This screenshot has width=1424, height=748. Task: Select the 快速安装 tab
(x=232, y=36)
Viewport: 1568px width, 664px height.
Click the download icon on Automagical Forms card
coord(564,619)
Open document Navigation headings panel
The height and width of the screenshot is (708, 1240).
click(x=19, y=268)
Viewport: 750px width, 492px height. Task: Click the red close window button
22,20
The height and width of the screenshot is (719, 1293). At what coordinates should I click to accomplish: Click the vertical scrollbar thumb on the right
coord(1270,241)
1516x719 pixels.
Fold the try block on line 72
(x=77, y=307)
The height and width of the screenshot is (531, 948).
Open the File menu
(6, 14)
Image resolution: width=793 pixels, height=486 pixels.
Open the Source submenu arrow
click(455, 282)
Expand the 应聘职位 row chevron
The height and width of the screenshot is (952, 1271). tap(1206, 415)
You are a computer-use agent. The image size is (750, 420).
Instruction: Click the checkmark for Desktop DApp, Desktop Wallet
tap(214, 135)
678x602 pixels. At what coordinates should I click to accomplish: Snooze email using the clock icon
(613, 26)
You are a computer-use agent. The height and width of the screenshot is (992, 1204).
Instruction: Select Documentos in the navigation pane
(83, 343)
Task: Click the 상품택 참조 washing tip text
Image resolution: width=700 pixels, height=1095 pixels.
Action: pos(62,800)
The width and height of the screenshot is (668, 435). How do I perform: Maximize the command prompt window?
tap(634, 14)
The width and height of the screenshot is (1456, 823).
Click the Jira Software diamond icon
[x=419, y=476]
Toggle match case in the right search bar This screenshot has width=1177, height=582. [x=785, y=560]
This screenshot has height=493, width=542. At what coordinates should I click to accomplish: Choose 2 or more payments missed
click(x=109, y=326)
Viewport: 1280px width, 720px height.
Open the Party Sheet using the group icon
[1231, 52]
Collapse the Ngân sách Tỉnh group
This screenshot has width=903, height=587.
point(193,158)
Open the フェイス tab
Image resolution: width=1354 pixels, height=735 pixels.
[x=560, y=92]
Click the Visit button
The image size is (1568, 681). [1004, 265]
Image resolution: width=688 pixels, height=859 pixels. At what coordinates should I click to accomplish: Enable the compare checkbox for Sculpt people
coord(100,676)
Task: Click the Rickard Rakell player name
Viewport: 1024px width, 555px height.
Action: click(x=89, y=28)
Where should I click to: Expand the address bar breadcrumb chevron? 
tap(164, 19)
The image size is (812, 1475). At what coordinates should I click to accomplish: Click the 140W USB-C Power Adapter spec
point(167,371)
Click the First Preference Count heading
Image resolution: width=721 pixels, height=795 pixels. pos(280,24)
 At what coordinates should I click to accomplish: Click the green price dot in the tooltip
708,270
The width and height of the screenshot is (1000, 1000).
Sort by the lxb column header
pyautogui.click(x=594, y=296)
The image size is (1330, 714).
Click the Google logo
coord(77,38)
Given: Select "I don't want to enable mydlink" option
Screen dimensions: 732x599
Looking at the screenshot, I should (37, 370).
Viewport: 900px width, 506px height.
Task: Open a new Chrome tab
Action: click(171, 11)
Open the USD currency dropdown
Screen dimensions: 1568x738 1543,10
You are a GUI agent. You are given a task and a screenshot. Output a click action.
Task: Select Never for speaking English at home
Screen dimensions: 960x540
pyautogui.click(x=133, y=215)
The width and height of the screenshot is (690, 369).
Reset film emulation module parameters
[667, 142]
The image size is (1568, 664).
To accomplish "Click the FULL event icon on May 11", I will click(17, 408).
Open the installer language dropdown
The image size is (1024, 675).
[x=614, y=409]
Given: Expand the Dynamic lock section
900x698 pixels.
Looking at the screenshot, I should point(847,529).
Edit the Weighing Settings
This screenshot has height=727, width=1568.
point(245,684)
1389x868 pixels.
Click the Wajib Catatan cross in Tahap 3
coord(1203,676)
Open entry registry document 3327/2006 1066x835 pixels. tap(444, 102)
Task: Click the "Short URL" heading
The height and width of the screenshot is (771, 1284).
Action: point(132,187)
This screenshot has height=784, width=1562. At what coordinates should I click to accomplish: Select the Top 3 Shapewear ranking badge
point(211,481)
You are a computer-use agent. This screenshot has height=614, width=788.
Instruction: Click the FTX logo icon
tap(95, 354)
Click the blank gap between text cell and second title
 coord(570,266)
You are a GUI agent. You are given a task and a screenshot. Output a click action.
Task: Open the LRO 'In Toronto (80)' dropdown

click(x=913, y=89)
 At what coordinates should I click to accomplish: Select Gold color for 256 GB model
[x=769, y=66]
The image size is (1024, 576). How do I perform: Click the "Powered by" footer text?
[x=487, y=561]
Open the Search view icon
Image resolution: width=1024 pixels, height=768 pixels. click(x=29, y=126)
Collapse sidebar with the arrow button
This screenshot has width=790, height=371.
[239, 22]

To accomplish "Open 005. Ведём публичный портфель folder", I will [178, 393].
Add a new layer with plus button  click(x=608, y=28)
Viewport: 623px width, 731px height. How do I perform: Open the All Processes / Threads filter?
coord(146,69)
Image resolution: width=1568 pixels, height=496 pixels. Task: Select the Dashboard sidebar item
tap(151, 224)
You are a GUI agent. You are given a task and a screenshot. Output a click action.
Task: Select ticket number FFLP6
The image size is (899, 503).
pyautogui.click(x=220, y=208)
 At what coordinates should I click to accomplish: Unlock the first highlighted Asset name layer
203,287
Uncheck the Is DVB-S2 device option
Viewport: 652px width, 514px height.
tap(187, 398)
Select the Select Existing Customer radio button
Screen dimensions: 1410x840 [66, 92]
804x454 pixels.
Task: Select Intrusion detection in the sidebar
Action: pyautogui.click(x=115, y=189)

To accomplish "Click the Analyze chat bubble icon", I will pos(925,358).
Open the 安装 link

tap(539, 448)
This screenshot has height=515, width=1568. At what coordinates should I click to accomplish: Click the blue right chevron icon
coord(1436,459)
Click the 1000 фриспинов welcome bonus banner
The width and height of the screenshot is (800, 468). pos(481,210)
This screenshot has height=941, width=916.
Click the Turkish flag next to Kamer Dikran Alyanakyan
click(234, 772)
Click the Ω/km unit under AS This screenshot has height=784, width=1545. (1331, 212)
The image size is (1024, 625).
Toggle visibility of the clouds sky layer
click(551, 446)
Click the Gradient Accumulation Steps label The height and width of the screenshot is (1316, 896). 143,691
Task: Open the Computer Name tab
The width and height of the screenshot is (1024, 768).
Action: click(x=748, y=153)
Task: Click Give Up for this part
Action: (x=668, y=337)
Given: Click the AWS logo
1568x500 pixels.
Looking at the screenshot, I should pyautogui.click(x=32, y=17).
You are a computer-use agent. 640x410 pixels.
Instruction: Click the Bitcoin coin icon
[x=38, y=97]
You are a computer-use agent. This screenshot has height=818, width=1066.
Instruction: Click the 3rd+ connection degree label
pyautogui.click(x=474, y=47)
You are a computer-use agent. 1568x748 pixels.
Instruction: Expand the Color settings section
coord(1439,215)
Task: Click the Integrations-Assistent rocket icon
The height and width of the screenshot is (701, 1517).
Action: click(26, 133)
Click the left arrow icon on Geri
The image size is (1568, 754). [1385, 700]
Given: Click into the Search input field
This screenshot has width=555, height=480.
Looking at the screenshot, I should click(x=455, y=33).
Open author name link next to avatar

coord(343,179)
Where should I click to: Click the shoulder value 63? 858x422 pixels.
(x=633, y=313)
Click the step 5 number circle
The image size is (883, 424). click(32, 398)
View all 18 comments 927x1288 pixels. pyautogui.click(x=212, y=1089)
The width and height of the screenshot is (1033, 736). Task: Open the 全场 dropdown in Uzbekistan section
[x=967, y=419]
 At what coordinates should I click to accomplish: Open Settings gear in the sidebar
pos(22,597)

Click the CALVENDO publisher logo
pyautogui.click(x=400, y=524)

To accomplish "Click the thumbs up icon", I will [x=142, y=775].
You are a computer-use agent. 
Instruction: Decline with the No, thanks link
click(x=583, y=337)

---+---

Retype exactly the lines above, from the one with "The width and height of the screenshot is (1000, 1000)." through the one with "The image size is (1568, 664).", inclusive.

The width and height of the screenshot is (1000, 1000).
Sort by the lxb column header
pyautogui.click(x=594, y=296)
The image size is (1330, 714).
Click the Google logo
coord(77,38)
Given: Select "I don't want to enable mydlink" option
Screen dimensions: 732x599
Looking at the screenshot, I should (37, 370).
Viewport: 900px width, 506px height.
Task: Open a new Chrome tab
Action: click(171, 11)
Open the USD currency dropdown
Screen dimensions: 1568x738 1543,10
You are a GUI agent. You are given a task and a screenshot. Output a click action.
Task: Select Never for speaking English at home
Screen dimensions: 960x540
pyautogui.click(x=133, y=215)
The width and height of the screenshot is (690, 369).
Reset film emulation module parameters
[667, 142]
The image size is (1568, 664).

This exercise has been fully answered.